Object Detection on Mobile Devices
Introduction
I spent six weeks working on image detection for mobile devices—not quite enough time to dive deep into model compression or pruning techniques, but sufficient to experiment with several detection models and discover what actually works in practice.
Let’s start by examining the anatomy of a detection model. A detector like RetinaNet typically comprises three components, stacked from bottom to top:
- Backbone: extracts features from the input image.
- Region Proposal Module: generates proposals from backbone feature maps and feeds them to the final stage.
- Head Predictor: outputs bounding boxes and class labels.
In this note, I’ll discuss all three components in the context of mobile deployment. We’ll assume Android as our target platform, where the deep learning frameworks support common layers but differ subtly from desktop frameworks like TensorFlow and PyTorch.

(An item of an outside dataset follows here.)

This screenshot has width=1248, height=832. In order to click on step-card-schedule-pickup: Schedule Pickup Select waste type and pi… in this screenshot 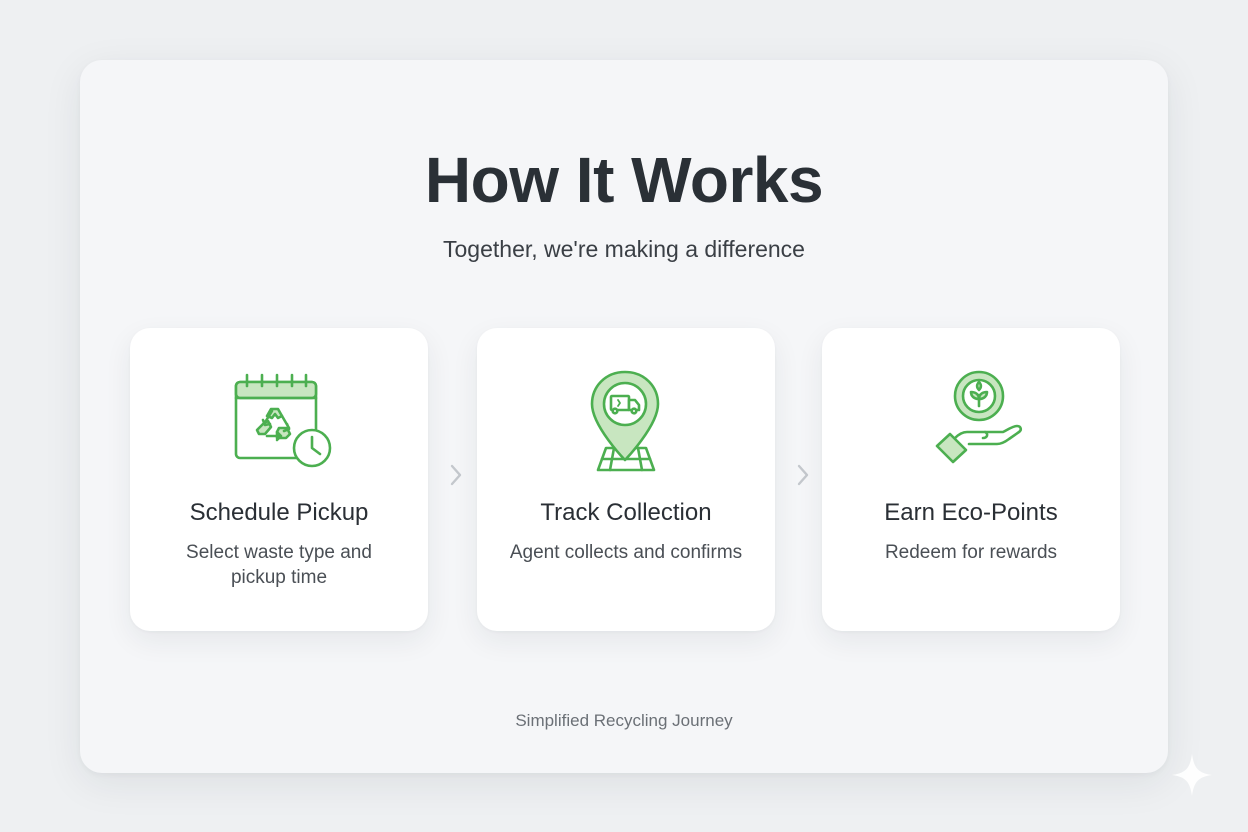, I will do `click(279, 480)`.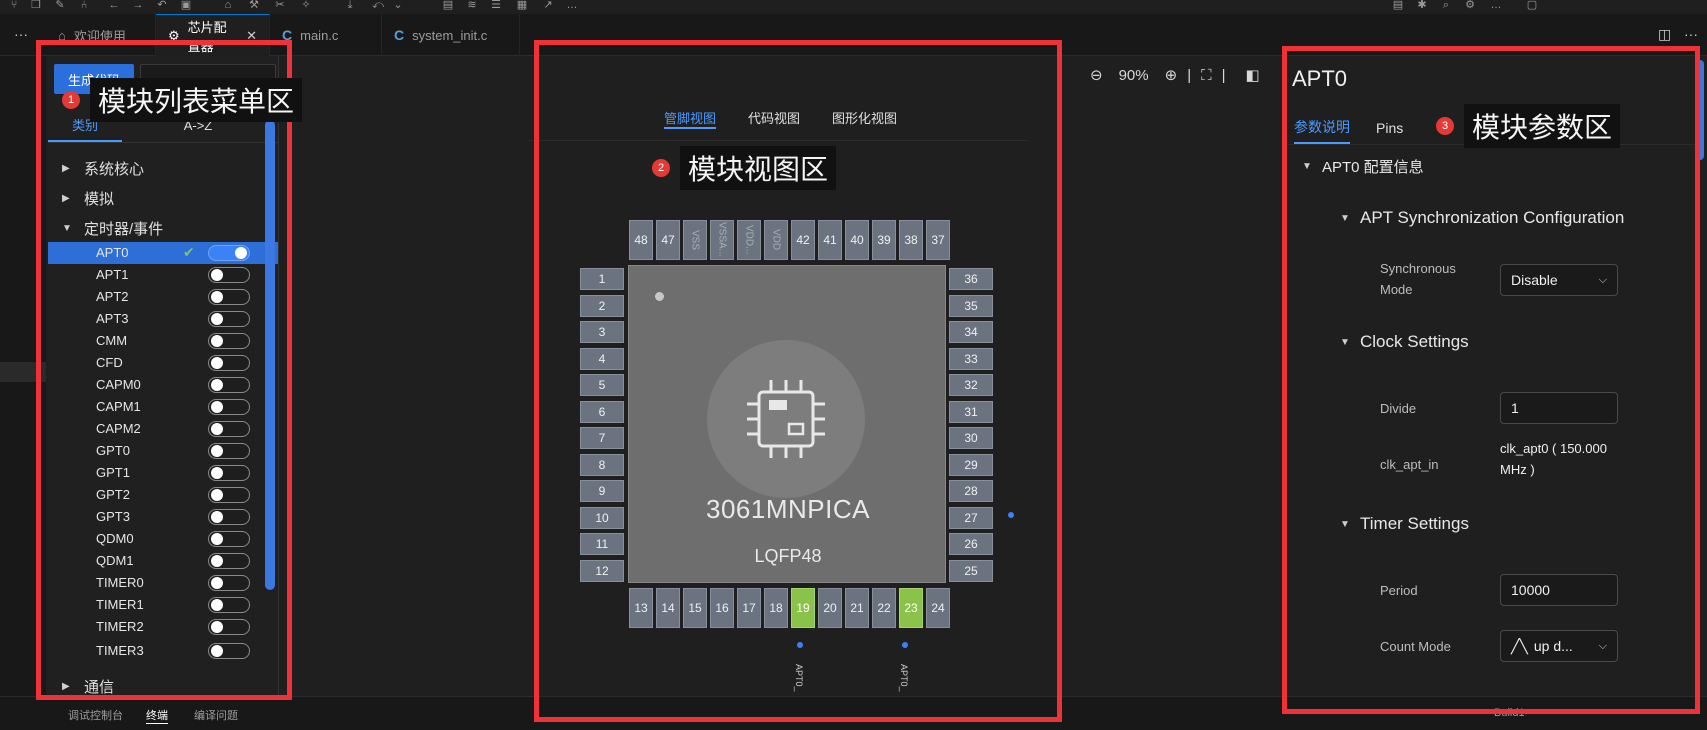 This screenshot has height=730, width=1707. What do you see at coordinates (163, 341) in the screenshot?
I see `module-item-cmm: CMM` at bounding box center [163, 341].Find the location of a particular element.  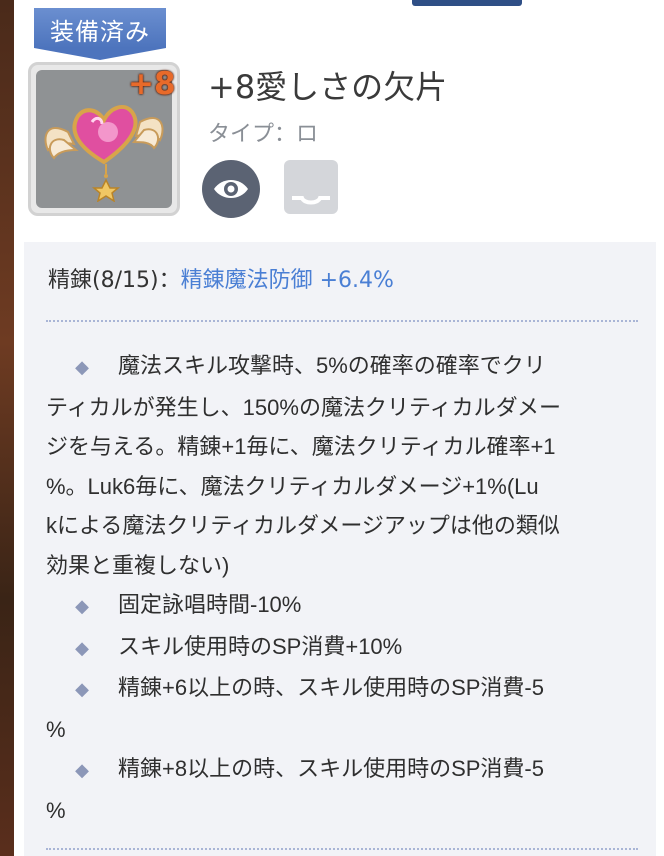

This means we face an additional challenge: converting models trained on workstations into formats that mobile devices can actually run.
Backbones
Here are the backbones I experimented with:
- ResNet-50
- ResNet-36
- MobileNet v1
- MobileNet v2
- SqueezeNet
Conclusions and Key Takeaways
-
Annotation quality matters. Small networks lack the capacity to learn from noisy labels. If you control the training dataset, ensure annotations are consistent and accurate.
-
Classification performance doesn’t translate directly to detection. Lightweight networks behave differently across tasks. Run proper experiments before committing to a particular backbone.
-
GroupNorm works well for detection. Use it if your framework supports it.
-
The FPN and head predictor can dominate compute costs. Some tricks to reduce memory and improve inference time:
- Remove certain octave scales, especially FPN level 3.
- Replace standard Conv layers in FPN branches with depthwise separable convolutions.
- Reduce anchor scales, aspect ratios, or even the number of classes if your application permits.
-
Depthwise convolution is a double-edged sword. In theory, it’s great for replacing standard convolutions. In practice, performance depends heavily on the underlying implementation—you may see no speedup at all.
-
Framework differences will bite you. Even ostensibly standard layers can have subtly different implementations across frameworks. When converting models, verify the logic carefully. You may need to retrain with the mobile framework’s exact settings.